Once at loggerheads, Golden State plastics groups and environmentalists have increasingly worked together to focus on practical results, Magnani said.
"Over time, this dialogue has gone in a very positive direction," Magnani told 50 conference attendees in rustic Sonoma.
Magnani highlighted SB 1355, signed into law last year with the backing of industry stalwarts WPA, the American Chemistry Council, the California Restaurant Association and the Plastics Industry Association.
The law mandates an ambitious goal — recyclable or compostable food-service wares in state-owned facilities — but leaves implementation details to those on the ground, Magnini said.
The national picture pained by American Progressive Bag Alliance is considerably darker.
"The fight is getting harder and harder," Executive Director Matt Seaholm said. "Our primary focus is defeating bans, taxes and fees across the country.
"Since the last election, we've seen a boldness of progressives in a number of states," he said.
Seaholm said activists are now focused on banning single-use bags rather than placing taxes or fees on them. Definitions of "reusable" mandate thickness or stitched handles, Seaholm said.
Brian Sernulka, director of government relations at the Falls Church, Va.-based Foodservice Packaging Institute, said energized legislators this year have introduced a tsunami of bills targeting single-use plastics: 384 bills in 45 states, by FPI's latest count.
In some states, legislators are introducing very similar bills.
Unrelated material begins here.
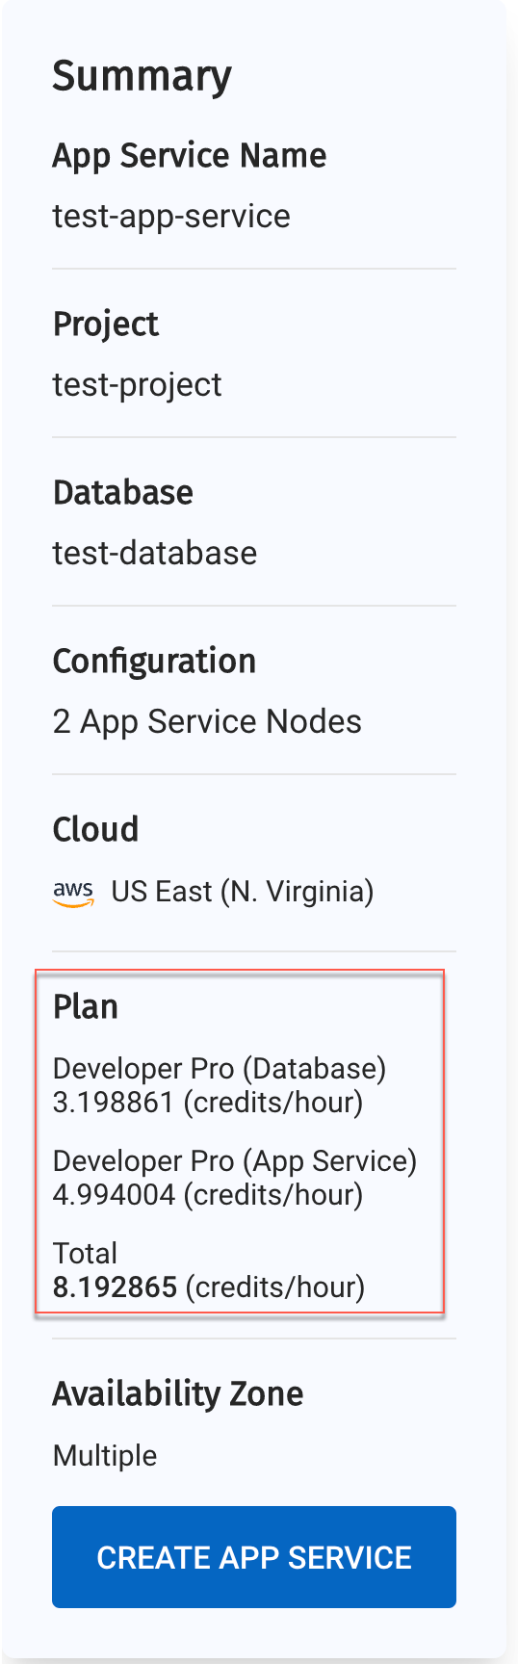518x1664 pixels.
Task: Click the AWS logo icon
Action: pyautogui.click(x=73, y=894)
In New York, 10 bills targeting plastic bags have been introduced, Sernulka said.
Single-use bags are the biggest target of all this legislative activity. Vermont has joined the Empire State in banning the bags, while Maine, Vermont and Maryland have instituted polystyrene bans, FPI reports.
But some regulations are subtler. In Washington state, a new law bans labeling plastic items as biodegradable or compostable, the 86-year-old trade association reports.
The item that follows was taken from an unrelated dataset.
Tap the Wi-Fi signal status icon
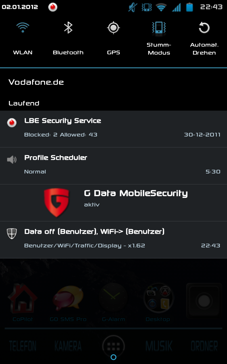161,7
Sernulka warned of a slippery legislative slope, "from bans to taxes to mandates that require you to have recycled content … eventually, laws requiring making all items reusable."
One South Carolina town targeted the plastic windows on doughnut boxes, Sernulka said.
Meanwhile, new state laws Oklahoma and North Dakota prohibit local governments from restricting or regulating plastic packaging. The Texas Supreme Court has upheld a similar law in the Lone Star State.
In Canada, municipalities stymied in their bids to pass sustainability legislation can still implement their goals via long-term strategic plans.
"If you have a powerful enough mayor or elected official, a strategic plan is as good as an actual ordinance," Sernulka said.
Lee Anderson, director of issues management & state government relations at Minneapolis-based General Mills Inc., said national brands must cope with a checkerboard of recycling regulations across the country.
"We have created so much confusion because [recycling] is so highly localized," Anderson said.
Consumers complained when a General Mills box showed plastic jars going into the recycling stream with their lids on — copacetic in some places, but a strict no-no in others.
General Mills has a goal of 100 percent recyclable packaging by 2030, up from 89 percent today, Anderson said.
WPA is a Sacramento-based trade group of processors, packagers, compounders, resin producers and recyclers.